= DATA SUPPLIED =
◇ ◇ ◇ ◇ ◇ ◇ ◇
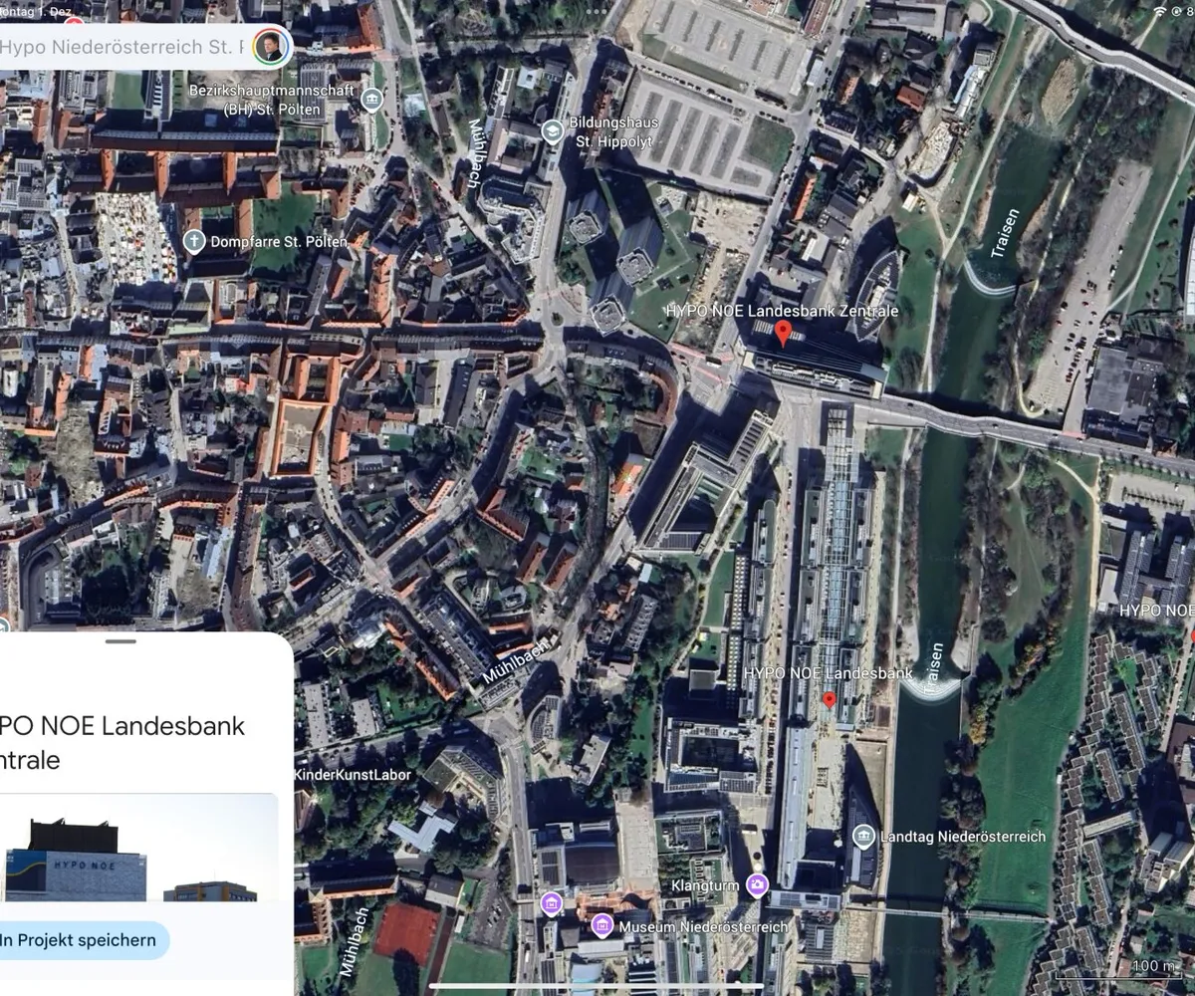Screen dimensions: 1195x996
Task: Tap the HYPO NOE Landesbank Zentrale card title
Action: click(121, 743)
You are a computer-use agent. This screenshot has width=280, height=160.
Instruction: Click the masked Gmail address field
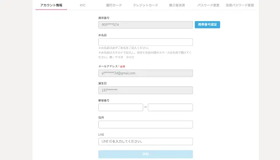(145, 73)
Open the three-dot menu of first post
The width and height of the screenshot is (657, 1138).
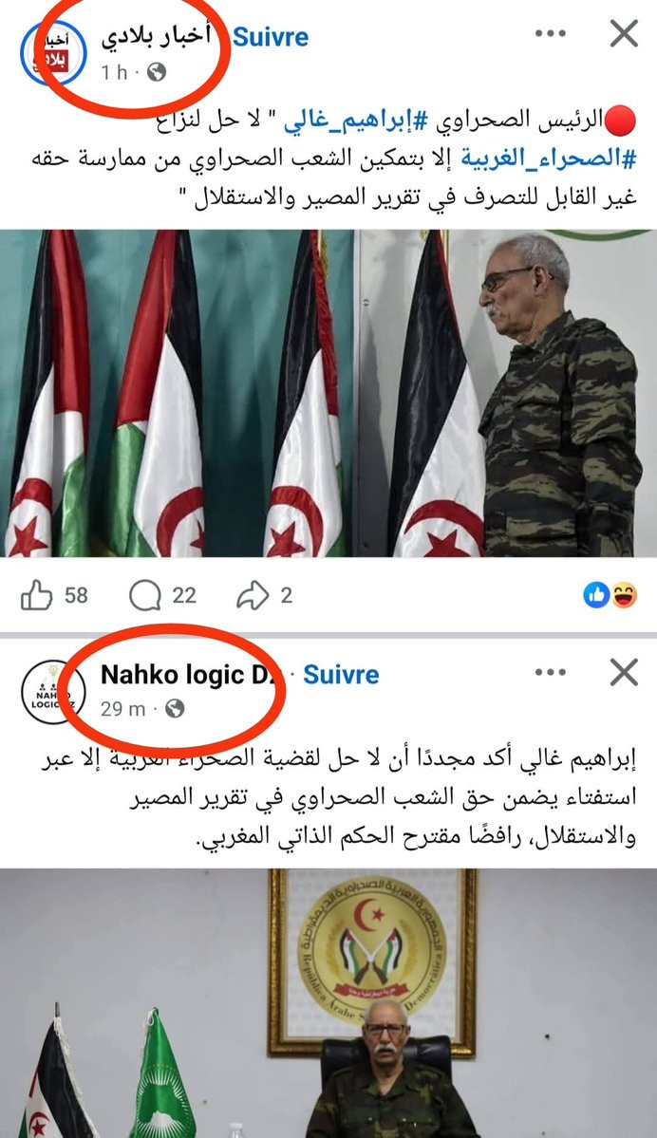point(550,33)
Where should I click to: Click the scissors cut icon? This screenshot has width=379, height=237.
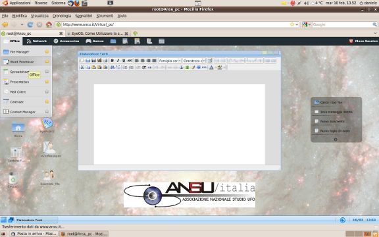pos(82,67)
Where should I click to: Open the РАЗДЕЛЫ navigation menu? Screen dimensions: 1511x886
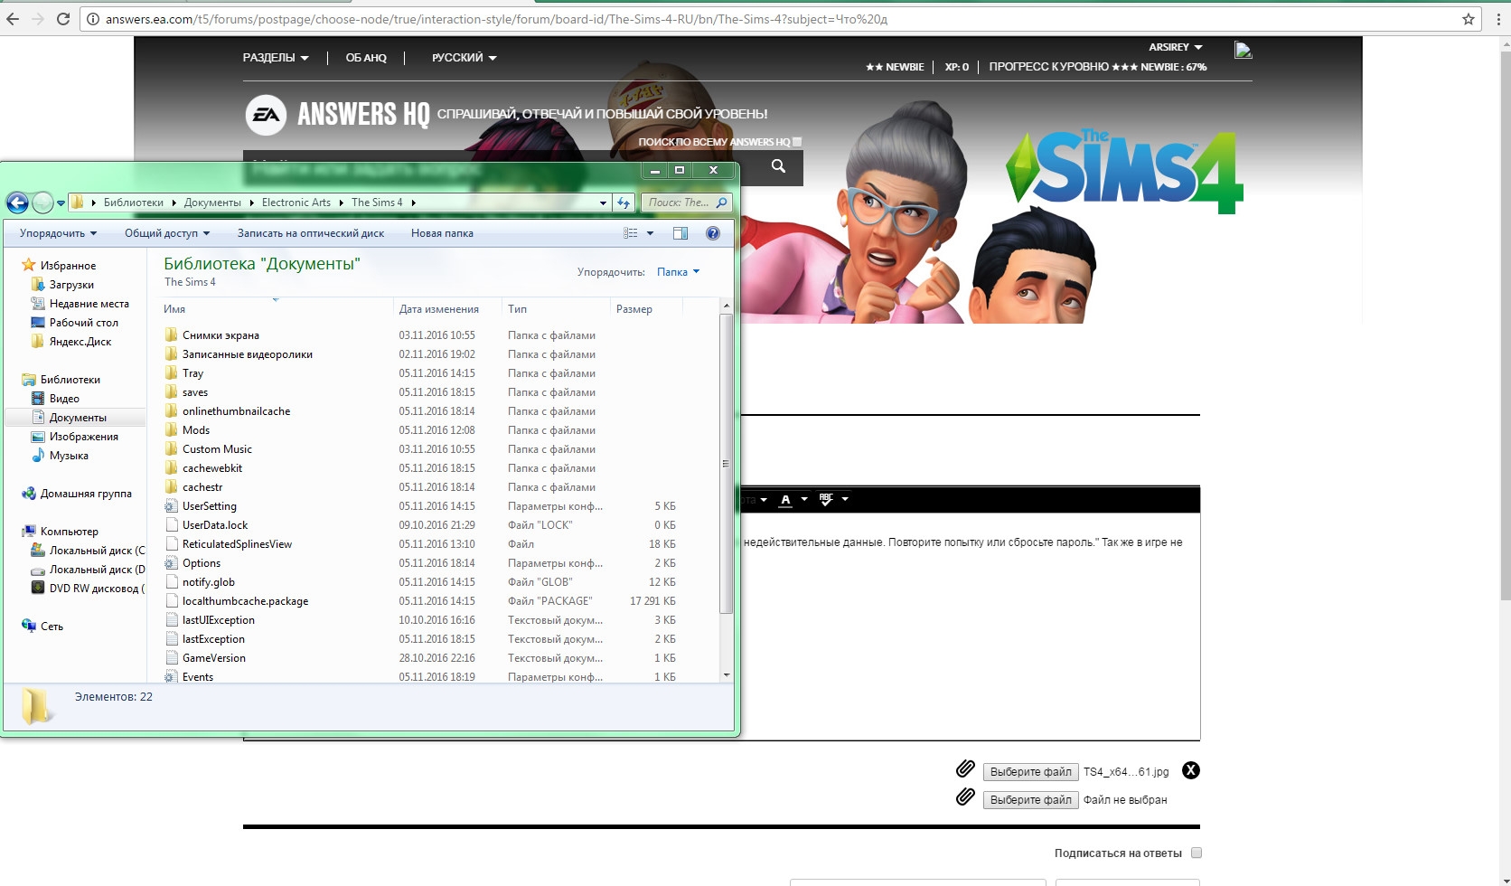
◇ ◇ ◇ ◇ ◇ ◇ ◇
= YOUR OBJECTIVE =
Restate word for word the lines running from the one with "You are a computer-use" to the end of the entries; pictures are to be left out.

= TASK OUTPUT =
You are a computer-use agent. This screenshot has width=280, height=160.
Instruction: Click the masked Gmail address field
(145, 73)
Open the three-dot menu of first post
The width and height of the screenshot is (657, 1138).
point(550,33)
Where should I click to: Click the scissors cut icon? This screenshot has width=379, height=237.
pos(82,67)
Where should I click to: Open the РАЗДЕЛЫ navigation menu? Screen dimensions: 1511x886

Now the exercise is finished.